FRIDGE ON THE RIVER WYRE.

Pun: n. A joke exploiting the different meanings of a word or the fact that there are words of the same sound that have different meanings. OED

Sandwiched between the tears of frustration and the wringing of hands, the punning went on at a merry lick on the way back from Wigton, although it must be said that a brooding Solicitor kept his own counsel.

The Historian started the flow which gradually turned into a bubbling torrent, Gilly’s mighty hands stared to twitch and quiver like daffodils in the breeze, but he was unable to locate a suitable target in a quick fire exchange.

A similar pattern continued in the Maurice Armstrong Bar after the France Ireland game had been called off later in the evening. Gilly’s head again swivelled in all directions, the occasional slap was administered but for the Alies it was very much ohm from ohm because after the shocks experienced at Lowmoor Road their resistance was low and their heads were filled with too many negative vibes.

However, Matron soon brought them down to earth with some positive suggestions, like cleaning out the cat litter, making the Horlicks, filling the hot water bottle and quickly by-passing any currents of dissent.

Quite a number of the regular Alies were absent to the trip to Wigton, they were the lucky ones! The Major and the Fitter had swapped a chilly north for the delights of Rome, while the Consultant was busy polishing up his skean-dhu and trimming his sporran ahead of a trip to Cardiff; unfortunately the “Flower of Scotland” wilted again.

There was no shortage of Alies including the Tiler who renewed his acquaintance with Mark the driver; apparently they had worked together years ago. Some splendid banter was exchanged throughout the day but Mark ended on top when, on the return journey, and completely straight faced, he announced that one of the tyres had punctured. Cue a tirade from the Tiler and much guffawing from Mark. There was a swift retort from the Tiler when he realised he had been subjected to a wind-up but by then he was already one set down.

Shortly after departure from The Lane the historian produced a tub of “Dog Oil” and after some of the Alies had enjoyed a brief, but exhilarating massage, Shagpile unleashed a bottle of Pinot Grigio but unfortunately no glasses. He eventually located some dusty looking pint plastic glasses in an overhead locker which gave an added piquancy to a boisterous wine and the ideal accompaniment to a fulsome pork pie.

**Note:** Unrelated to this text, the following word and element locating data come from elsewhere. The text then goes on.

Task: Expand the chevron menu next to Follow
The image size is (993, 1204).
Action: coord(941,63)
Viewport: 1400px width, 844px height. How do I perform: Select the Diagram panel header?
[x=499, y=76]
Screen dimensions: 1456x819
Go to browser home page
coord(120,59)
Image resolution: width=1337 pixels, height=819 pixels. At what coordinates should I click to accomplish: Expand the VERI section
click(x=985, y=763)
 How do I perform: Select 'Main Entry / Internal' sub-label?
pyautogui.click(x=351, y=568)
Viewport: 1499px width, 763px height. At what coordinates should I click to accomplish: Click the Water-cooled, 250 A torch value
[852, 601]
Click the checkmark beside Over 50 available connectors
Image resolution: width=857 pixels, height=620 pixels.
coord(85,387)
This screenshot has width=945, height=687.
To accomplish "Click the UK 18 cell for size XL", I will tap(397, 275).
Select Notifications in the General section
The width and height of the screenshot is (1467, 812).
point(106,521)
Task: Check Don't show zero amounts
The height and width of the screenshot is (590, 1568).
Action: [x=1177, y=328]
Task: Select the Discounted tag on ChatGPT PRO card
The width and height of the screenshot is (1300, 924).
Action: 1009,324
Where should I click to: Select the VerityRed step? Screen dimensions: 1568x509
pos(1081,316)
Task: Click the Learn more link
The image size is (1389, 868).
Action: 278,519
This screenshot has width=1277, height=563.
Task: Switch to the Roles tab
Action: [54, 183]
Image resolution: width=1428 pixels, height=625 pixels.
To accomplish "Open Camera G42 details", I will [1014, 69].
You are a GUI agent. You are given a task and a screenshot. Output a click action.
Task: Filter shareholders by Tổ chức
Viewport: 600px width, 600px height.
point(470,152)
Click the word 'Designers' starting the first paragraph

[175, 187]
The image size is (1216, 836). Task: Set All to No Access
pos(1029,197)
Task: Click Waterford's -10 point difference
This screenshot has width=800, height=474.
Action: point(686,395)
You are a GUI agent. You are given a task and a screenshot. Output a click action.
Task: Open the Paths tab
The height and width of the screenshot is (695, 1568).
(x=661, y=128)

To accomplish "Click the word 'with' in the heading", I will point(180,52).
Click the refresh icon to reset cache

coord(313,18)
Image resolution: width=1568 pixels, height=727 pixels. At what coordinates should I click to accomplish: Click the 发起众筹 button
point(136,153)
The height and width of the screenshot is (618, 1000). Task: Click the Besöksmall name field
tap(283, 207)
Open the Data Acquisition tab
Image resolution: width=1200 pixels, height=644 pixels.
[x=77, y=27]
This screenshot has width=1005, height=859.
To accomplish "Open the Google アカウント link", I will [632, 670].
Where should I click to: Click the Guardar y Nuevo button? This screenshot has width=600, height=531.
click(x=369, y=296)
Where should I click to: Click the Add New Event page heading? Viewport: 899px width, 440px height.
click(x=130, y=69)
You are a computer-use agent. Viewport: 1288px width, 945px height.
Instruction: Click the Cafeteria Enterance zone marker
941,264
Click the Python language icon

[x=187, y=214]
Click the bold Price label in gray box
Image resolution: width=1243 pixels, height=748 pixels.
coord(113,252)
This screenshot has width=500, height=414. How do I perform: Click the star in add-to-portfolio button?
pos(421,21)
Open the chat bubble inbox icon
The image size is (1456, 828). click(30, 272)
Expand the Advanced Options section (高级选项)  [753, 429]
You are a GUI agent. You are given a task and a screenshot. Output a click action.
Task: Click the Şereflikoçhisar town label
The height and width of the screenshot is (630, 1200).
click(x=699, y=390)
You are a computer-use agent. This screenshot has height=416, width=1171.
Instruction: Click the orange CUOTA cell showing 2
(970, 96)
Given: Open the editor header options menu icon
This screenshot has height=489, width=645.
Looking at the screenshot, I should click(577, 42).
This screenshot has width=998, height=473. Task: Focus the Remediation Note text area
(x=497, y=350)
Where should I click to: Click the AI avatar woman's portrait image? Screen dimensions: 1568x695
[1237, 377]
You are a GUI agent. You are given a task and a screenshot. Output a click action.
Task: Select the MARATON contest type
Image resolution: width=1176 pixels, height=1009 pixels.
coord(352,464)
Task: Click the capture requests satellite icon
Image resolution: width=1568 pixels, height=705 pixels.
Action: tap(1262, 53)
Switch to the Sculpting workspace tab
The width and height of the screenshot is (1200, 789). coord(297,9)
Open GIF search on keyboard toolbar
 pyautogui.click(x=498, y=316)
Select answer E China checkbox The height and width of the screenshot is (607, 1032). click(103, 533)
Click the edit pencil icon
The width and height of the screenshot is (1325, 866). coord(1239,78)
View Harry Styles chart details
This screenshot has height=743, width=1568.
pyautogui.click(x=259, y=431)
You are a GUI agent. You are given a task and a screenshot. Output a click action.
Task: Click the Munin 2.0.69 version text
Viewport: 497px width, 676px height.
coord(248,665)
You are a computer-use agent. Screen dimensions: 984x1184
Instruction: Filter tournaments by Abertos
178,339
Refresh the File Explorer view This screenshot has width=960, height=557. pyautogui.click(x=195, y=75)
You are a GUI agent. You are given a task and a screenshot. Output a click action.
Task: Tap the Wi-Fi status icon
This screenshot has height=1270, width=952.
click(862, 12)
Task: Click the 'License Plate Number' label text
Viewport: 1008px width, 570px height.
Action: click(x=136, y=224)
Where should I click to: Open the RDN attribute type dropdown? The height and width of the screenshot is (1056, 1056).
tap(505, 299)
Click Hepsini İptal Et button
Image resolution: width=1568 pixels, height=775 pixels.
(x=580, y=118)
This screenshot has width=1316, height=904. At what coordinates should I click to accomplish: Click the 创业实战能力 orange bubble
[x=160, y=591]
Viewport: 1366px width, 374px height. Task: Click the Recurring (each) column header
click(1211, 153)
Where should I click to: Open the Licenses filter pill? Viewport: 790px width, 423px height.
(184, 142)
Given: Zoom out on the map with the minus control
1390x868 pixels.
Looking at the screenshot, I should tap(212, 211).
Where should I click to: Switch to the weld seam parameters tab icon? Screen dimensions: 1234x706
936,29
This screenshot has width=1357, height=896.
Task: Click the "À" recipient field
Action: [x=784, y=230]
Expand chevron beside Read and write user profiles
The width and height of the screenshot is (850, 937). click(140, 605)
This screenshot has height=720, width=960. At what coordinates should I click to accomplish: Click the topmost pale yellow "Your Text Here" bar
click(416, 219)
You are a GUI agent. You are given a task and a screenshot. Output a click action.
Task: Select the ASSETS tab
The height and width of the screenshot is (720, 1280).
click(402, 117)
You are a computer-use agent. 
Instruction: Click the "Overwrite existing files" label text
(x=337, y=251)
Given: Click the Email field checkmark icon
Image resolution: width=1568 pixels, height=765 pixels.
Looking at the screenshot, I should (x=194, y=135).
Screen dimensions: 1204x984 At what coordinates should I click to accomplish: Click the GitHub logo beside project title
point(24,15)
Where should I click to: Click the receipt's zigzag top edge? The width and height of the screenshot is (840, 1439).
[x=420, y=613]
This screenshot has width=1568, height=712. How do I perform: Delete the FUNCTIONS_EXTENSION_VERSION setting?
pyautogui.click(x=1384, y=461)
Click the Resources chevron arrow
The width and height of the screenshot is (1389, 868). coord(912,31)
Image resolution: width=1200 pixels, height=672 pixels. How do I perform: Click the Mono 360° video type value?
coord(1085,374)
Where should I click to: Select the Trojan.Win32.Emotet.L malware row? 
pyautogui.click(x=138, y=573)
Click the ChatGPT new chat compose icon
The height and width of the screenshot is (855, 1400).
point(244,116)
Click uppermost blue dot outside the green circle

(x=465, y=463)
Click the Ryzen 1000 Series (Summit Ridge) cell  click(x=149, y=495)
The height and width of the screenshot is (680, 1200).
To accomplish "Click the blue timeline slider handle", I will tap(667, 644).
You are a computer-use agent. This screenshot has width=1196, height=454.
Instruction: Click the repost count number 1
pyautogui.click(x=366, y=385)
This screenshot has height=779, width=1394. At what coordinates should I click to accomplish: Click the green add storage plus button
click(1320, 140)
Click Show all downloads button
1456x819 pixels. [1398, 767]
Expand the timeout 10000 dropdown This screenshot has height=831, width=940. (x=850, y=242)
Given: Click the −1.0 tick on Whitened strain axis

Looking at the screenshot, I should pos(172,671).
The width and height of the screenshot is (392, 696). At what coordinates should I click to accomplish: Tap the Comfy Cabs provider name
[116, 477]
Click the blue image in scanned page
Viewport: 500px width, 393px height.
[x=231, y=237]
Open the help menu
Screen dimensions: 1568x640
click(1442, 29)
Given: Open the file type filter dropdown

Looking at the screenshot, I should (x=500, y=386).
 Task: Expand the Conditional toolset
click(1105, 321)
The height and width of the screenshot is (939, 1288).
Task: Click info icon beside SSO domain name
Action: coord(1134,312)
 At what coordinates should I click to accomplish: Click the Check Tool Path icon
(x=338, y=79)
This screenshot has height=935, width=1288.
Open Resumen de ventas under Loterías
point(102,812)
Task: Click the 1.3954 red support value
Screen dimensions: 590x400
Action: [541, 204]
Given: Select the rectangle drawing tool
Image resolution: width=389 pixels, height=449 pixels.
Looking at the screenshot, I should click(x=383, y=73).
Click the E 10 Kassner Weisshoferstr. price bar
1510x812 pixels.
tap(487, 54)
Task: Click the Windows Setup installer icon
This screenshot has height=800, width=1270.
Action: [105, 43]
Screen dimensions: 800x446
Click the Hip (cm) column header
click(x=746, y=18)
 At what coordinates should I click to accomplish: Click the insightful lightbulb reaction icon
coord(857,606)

Enty rattled off the final answers to Gilly’s crossword and later in the day he pulled off another coup when his signed up Mark, the driver, as a member.

All the Alies were greeted at Wigton by one of the Vale legends, Malcolm Brown and while the “Wigton Four” were tucking into a superb lunch of meat pie, chips and mushy peas and trying to avoid the paparazzi, other Vale favourites, Les Dent, Sam Hodgson and Kenny Graham appeared.

What a pity they could not have witnessed a more illuminating performance from the Vale but I don’t suppose Malcolm was complaining after some of the tribulations of the season so far, but if Wigton can avoid blowing too many fuses their North One West lights should not be blacked out.